DataFrames APIs¶
DataFrame operations:
- printSchema()
- select()
- show()
- count()
- groupBy()
- sum()
- limit()
- orderBy()
- filter()
- withColumnRenamed()
- join()
- withColumn()
Example:
// In the Regular Expression below:
// ^ - Matches beginning of line
// .* - Matches any characters, except newline
df
.filter($"article".rlike("""^Apache_.*"""))
.orderBy($"requests".desc)
.show() // By default, show will return 20 rows
// Import the sql functions package, which includes statistical functions like sum, max, min, avg, etc.
import org.apache.spark.sql.functions._
df.groupBy("project").sum().show()
Columns¶
A new column is constructed based on the input columns present in a dataframe:
df("columnName") // On a specific DataFrame.
col("columnName") // A generic column no yet associated with a DataFrame.
col("columnName.field") // Extracting a struct field
col("`a.column.with.dots`") // Escape `.` in column names.
$"columnName" // Scala short hand for a named column.
expr("a + 1") // A column that is constructed from a parsed SQL Expression.
lit("abc") // A column that produces a literal (constant) value.
Column objects can be composed to form complex expressions:
File Read¶
CSV - Create a DataFrame with the anticipated structure
val clickstreamDF = sqlContext.read.format("com.databricks.spark.csv")
.option("header", "true")
.option("delimiter", "\\t")
.option("mode", "PERMISSIVE")
.option("inferSchema", "true")
.load("dbfs:///databricks-datasets/wikipedia-datasets/data-001/clickstream/raw-uncompressed")
PARQUET - To create Dataset[Row] using SparkSession
val people = spark.read.parquet("...")
val department = spark.read.parquet("...")
people.filter("age > 30")
.join(department, people("deptId") === department("id"))
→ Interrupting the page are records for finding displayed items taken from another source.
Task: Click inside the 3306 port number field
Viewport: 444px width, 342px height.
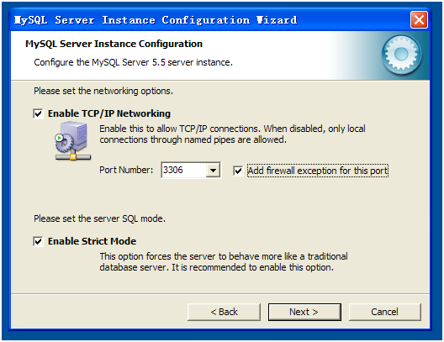Action: (x=184, y=170)
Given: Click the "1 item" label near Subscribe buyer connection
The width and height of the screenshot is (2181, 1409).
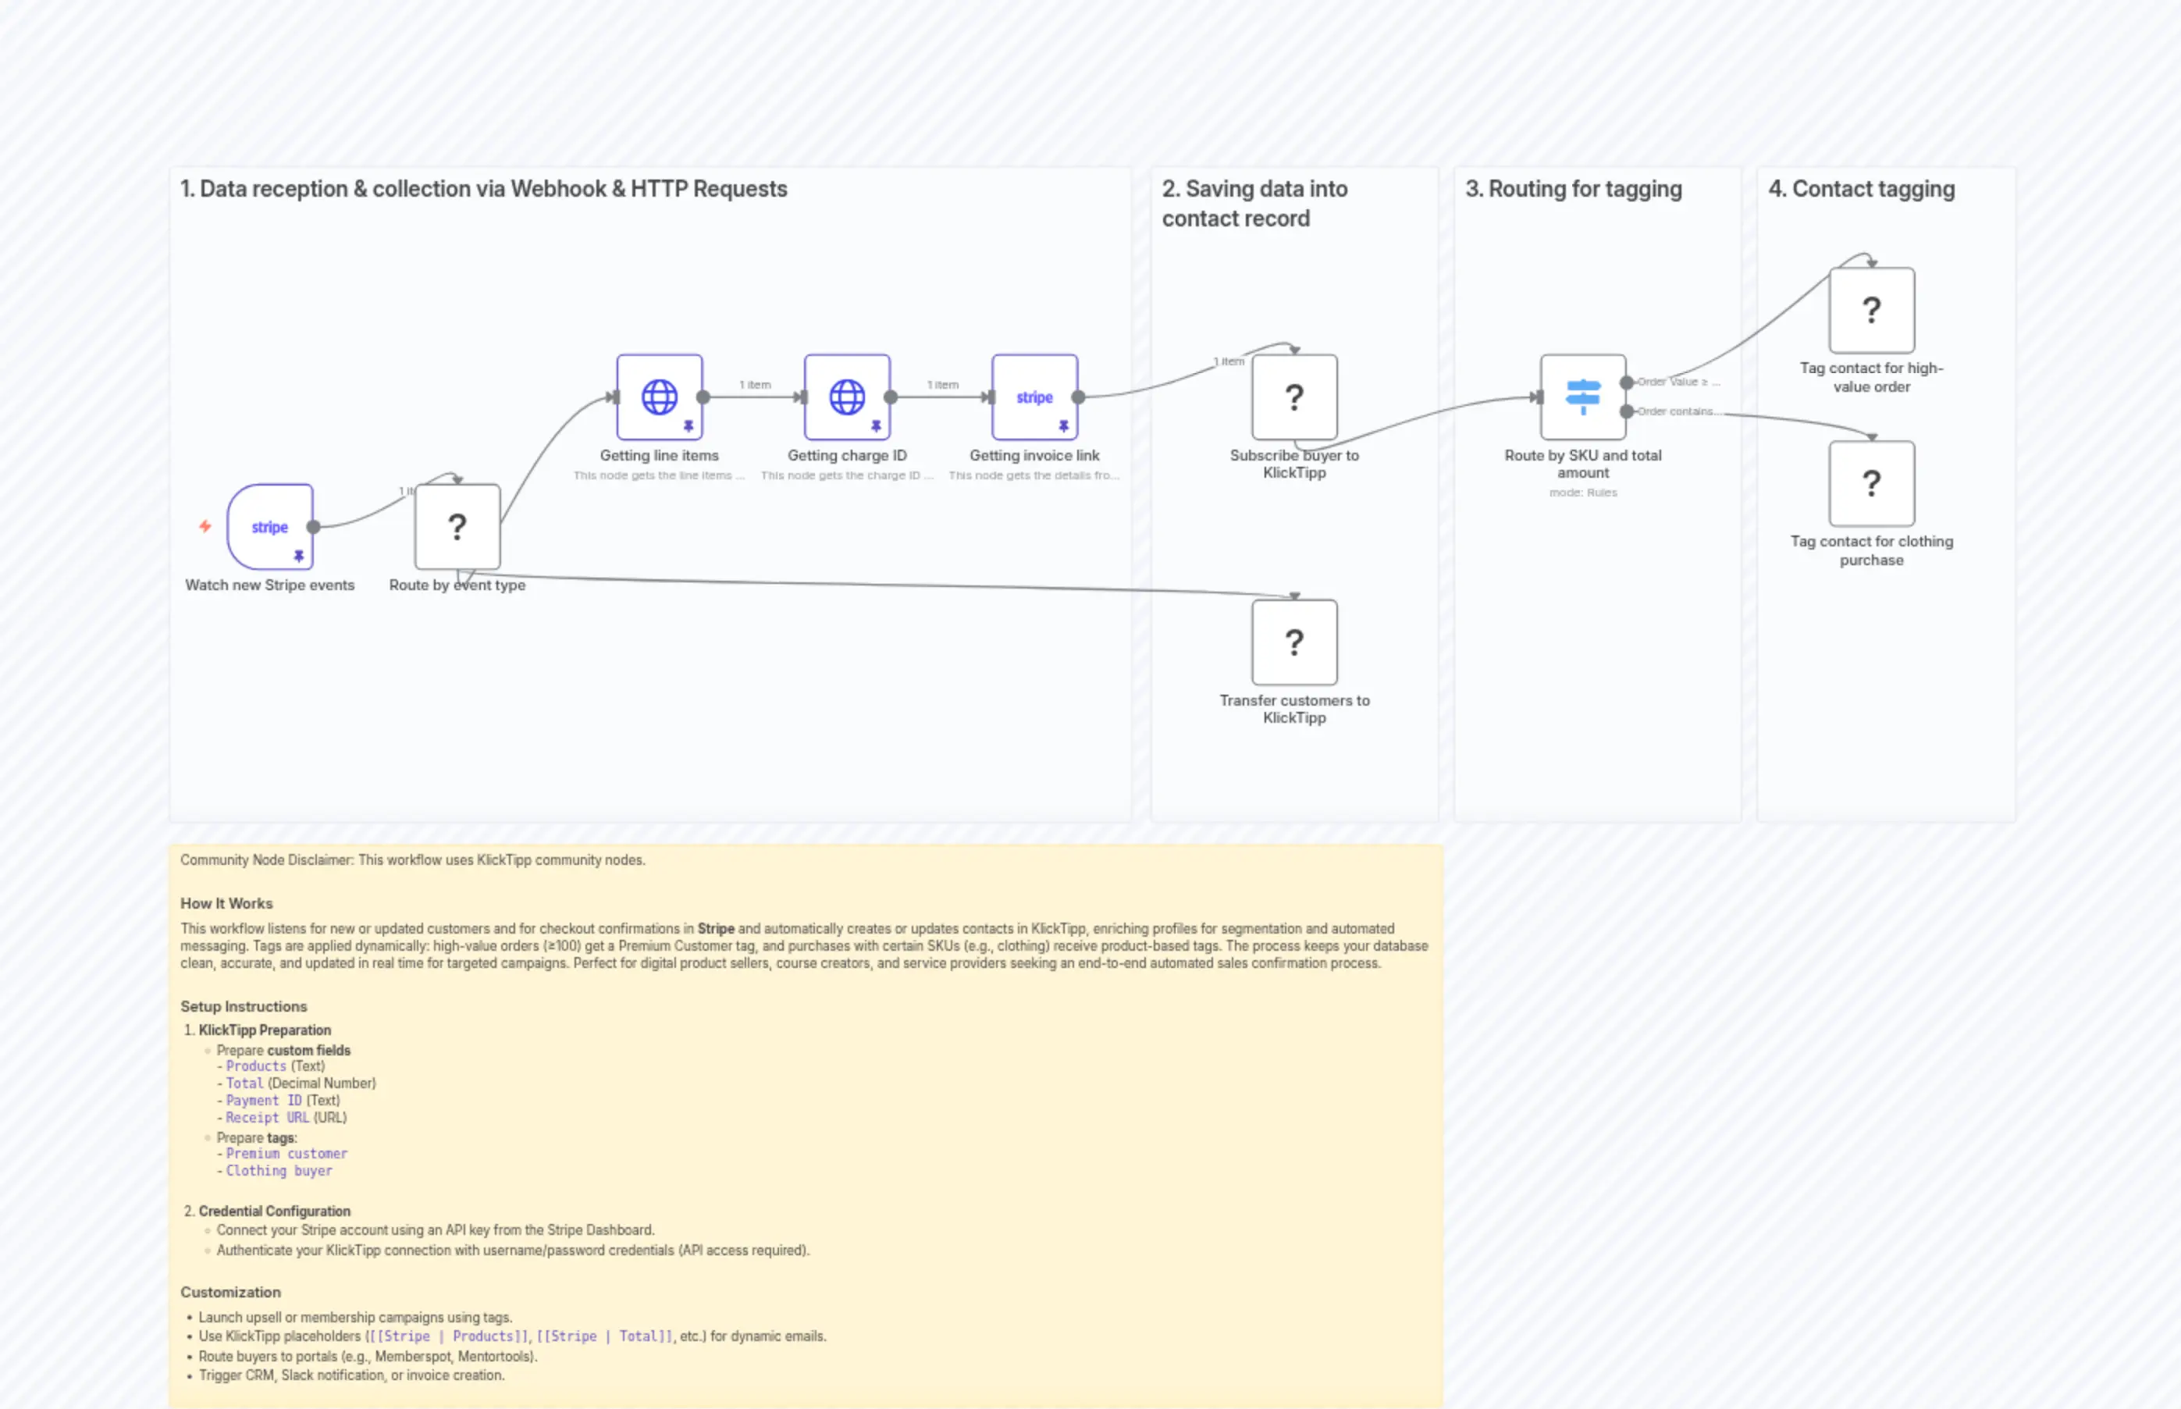Looking at the screenshot, I should 1230,360.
.groupBy(department("name"), "gender")
.agg(avg(people("salary")), max(people("age")))
Repartitioning / Caching¶
val clickstreamNoIDs8partDF = clickstreamNoIDsDF.repartition(8)
clickstreamNoIDs8partDF.registerTempTable("Clickstream")
sqlContext.cacheTable("Clickstream")
An ideal partition size in Spark is about 50 MB - 200 MB. The cache gets stored in Project Tungsten binary compressed columnar format.